Strong evidence sources for a UX graduate CV:
- Final year dissertation or capstone project with real user testing
- Bootcamp projects (Springboard, BrainStation, CareerFoundry, General Assembly)
- NHS, charity, or NGO volunteer UX work — many organisations welcome design support
- Design challenges and redesign critiques published in your portfolio
- Participation in design hackathons
For each, write the project entry as if it were client work — brief, methods, contribution, outcome.
Nielsen Norman Group and other UX certifications
If you hold or are pursuing the NN/g UX Certification, include it. It is the most widely recognised professional UX qualification globally and signals methodology rigour. Bootcamp completion certificates, Google UX Design Professional Certificate (Coursera), and Interaction Design Foundation (IDF) certificates are also credible additions.

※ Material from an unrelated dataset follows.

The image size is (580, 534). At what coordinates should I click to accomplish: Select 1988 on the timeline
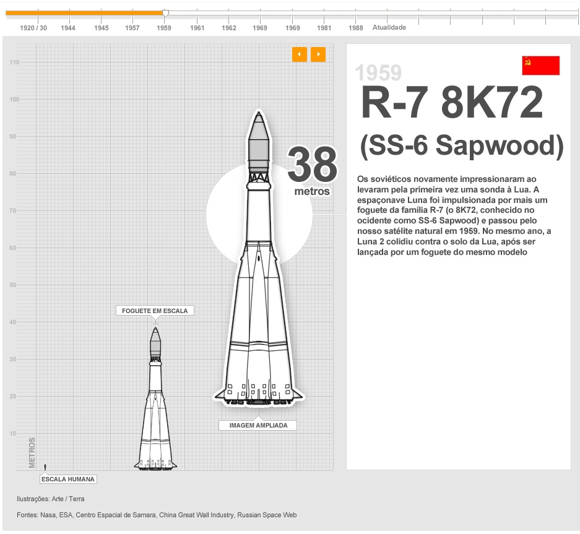pyautogui.click(x=356, y=28)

ATS formatting for UX designer CVs
UX candidates are particularly prone to submitting visually designed CVs — multi-column layouts, custom typography, embedded images, and infographic skill bars. These look impressive to the eye but frequently fail ATS parsing.
Format rules:
- Single-column layout
- Standard section headings: Personal Statement, Skills, Projects / Experience, Education, Certifications
- Portfolio URL as plain text in your contact details header
- No graphic skill rating bars — replace with plain text grouped skills
- PDF is generally accepted for UX roles; check individual listings
Frequently asked questions
Do I need a portfolio to apply for a UX designer role?
Yes — in almost every case. Most UX job listings explicitly require a portfolio link, and candidates without one are filtered out immediately. Your portfolio should contain 2–4 case studies showing research, ideation, prototyping, testing, and outcomes. Quality over quantity — two strong case studies outperform six weak ones.

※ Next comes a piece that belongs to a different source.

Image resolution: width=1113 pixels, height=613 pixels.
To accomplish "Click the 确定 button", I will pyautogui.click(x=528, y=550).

How do I write a UX CV with no professional experience?
Lead with your strongest university or bootcamp project in a projects section. Describe each project using the same brief-methodology-outcome structure as professional work. Include your full tool set. Link to your portfolio prominently. Show certification and any volunteer or pro bono design work. Recruiters evaluating graduate UX candidates expect portfolio-based evidence, not employment history.
Should I include UI design on a UX designer CV?
Yes, if it is genuinely part of your skill set. Many UK junior UX roles expect candidates to produce high-fidelity UI designs in Figma. Separate your UX and UI skills in your skills section, and ensure your portfolio includes both research and visual design outputs.
What tools do UK UX employers look for in 2026?
Figma is now the industry-standard tool — it should appear on almost every UX designer CV. Miro or FigJam for collaborative workshops and affinity mapping. Maze or Optimal Workshop for unmoderated usability testing. Hotjar or FullStory for analytics-informed research. WCAG 2.1 accessibility knowledge is increasingly expected at all levels.